Olayda her ne kadar davacı hesabına son ödemenin 2011 Eylül ayında yapıldığı görülmekte ise de, idarece durumun öğrenilmesi üzerine hemen soruşturma başlatıldığı, ifadelerden davacıya paraların elden verildiğinin belirtildiği, davacının hesabında bu nedenle bir kayıt bulunmadığı, bu anlamda suçun yukarıda bahsi geçen mütemadi suç tanımına uyduğu anlaşılmıştır.

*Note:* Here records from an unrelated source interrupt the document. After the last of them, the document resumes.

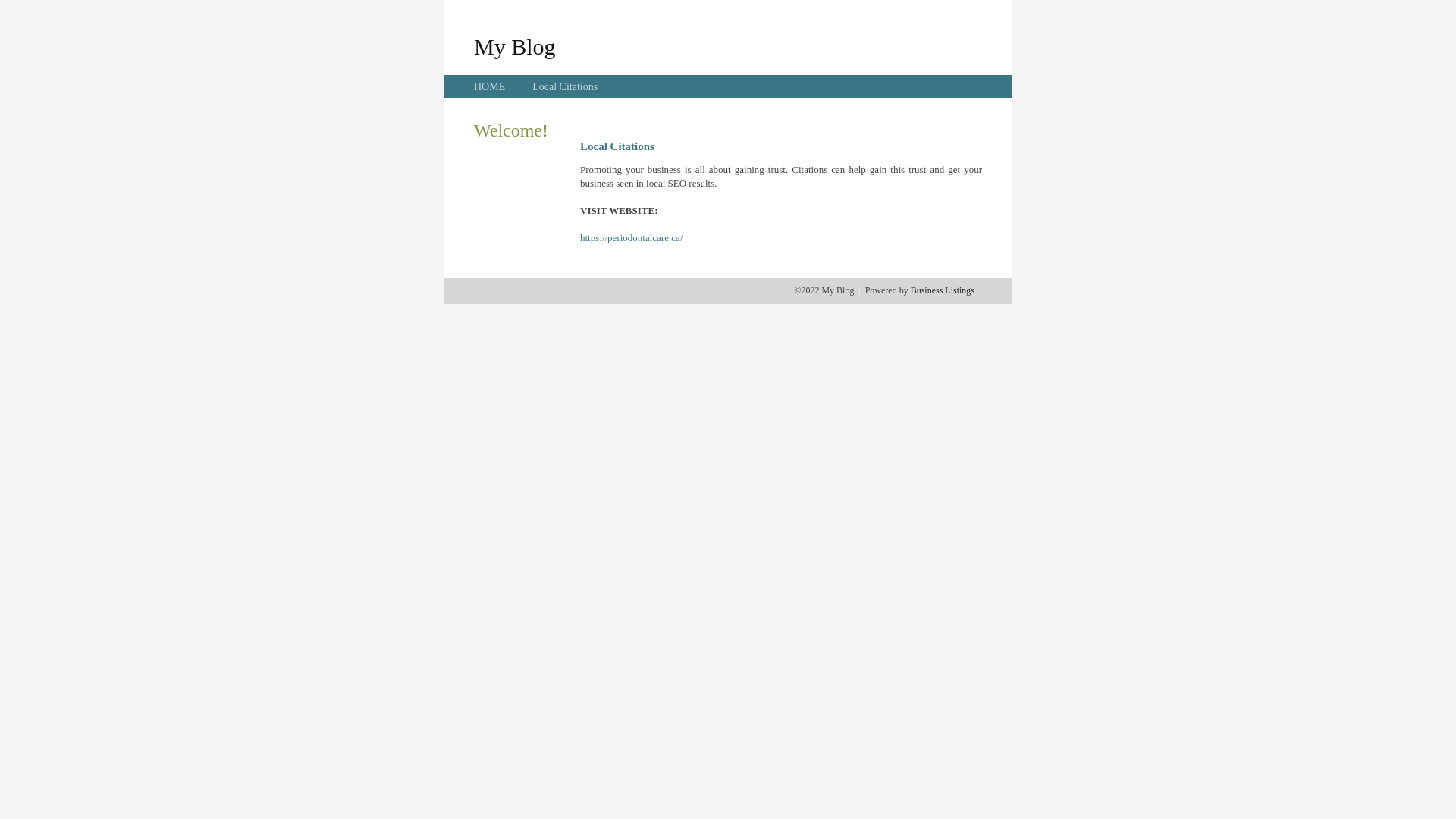
Local Citations Element type: text (564, 86)
https://periodontalcare.ca/ Element type: text (631, 237)
HOME Element type: text (489, 86)
My Blog Element type: text (514, 46)
Business Listings Element type: text (942, 290)
Given the description of an element on the screen output the (x, y) to click on. 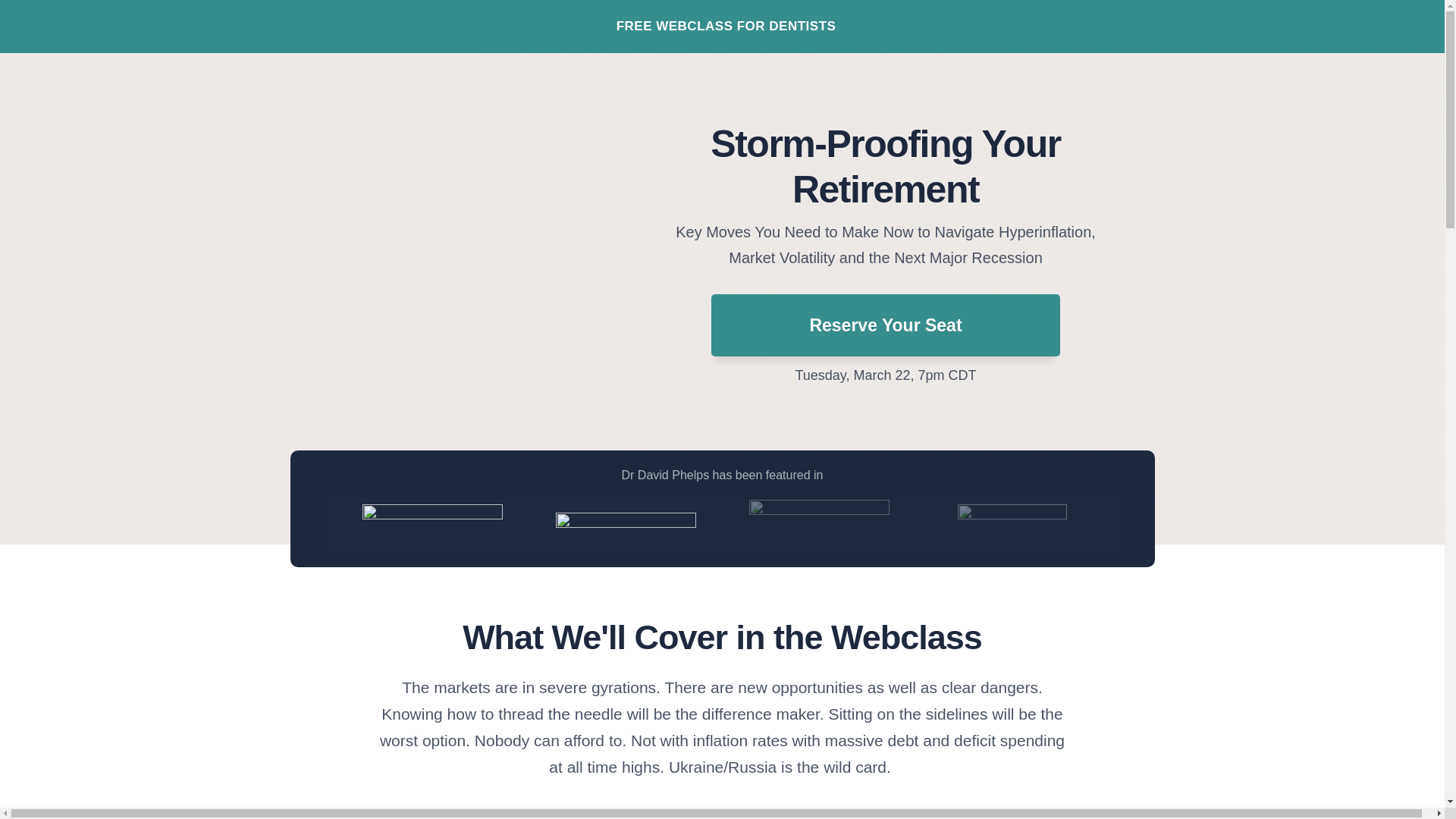
jazz-entrepreneur (432, 525)
Pro-Ortho-David-Phelps-Inverted (819, 524)
inman-logo-inverted (1012, 522)
Reserve Your Seat (885, 325)
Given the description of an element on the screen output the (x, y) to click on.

Bu durumda davacıya isnat edilen eylemin sabit olduğu ve bu eylemin “kamu hizmeti ile bağdaşmayacak nitelik ve derecede yüz kızartıcı ve utanç verici hareketlerde bulumak” suçu kapsamında bulunduğu, eylemin devam ettiği ve mütemadi suç vasfının oluştuğunun kabulüyle iki yıllık zamanaşımı süresinin dolduğundan bahsedilemeyeceğinden dava konusu işlemde hukuka aykırılık bulunmamaktadır.

KARAR SONUCU:
Açıklanan nedenlerle,
1. Temyiz isteminin reddine,
2. … Bölge İdare Mahkemesi … İdari Dava Dairesinin … tarih ve E:… , K:… sayılı kararının belirtilen açıklama ile ONANMASINA,
3. Temyiz giderlerinin istemde bulunan üzerinde bırakılmasına, posta gideri avansından artan tutarın Mahkeme tarafından iadesine,
4. Kesin olarak, 20/12/2022 tarihinde oybirliği ile karar verildi.